# INSTRUCTIONS TO FOLLOW:
Rewrite each line of the data below, switching every "screenshot" to "image" and keeping everything else the same. Omit the pictures from your answer.

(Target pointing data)
----

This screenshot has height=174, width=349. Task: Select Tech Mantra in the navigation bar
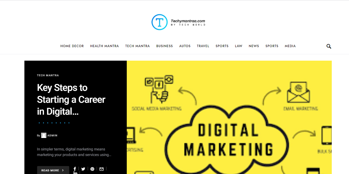pos(137,46)
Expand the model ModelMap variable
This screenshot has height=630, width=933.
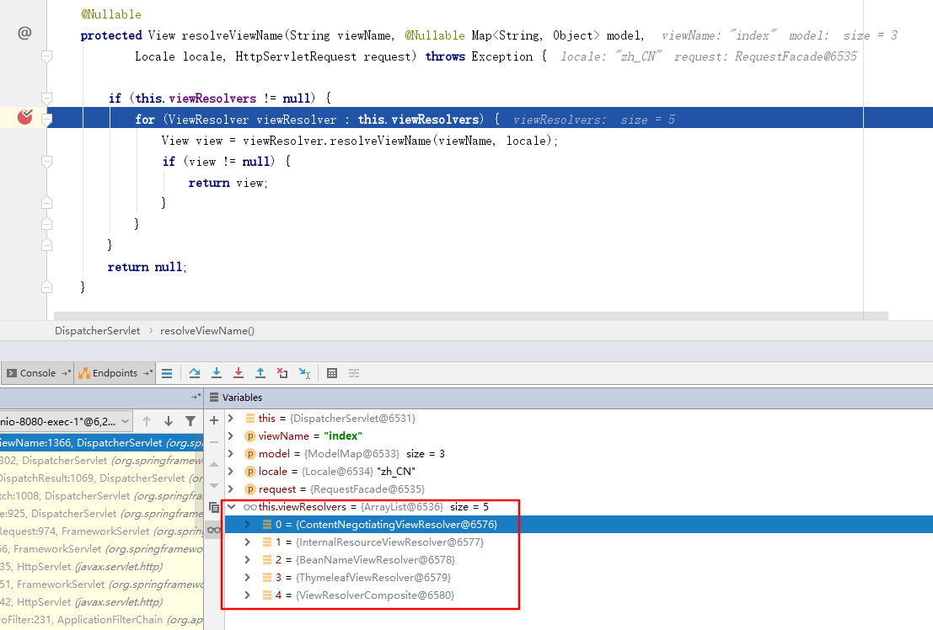pyautogui.click(x=232, y=454)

----

# RESULT FOR THIS TASK:
This image has height=174, width=349. Task: Select Tech Mantra in the navigation bar
pos(137,46)
Expand the model ModelMap variable
This image has height=630, width=933.
pyautogui.click(x=232, y=454)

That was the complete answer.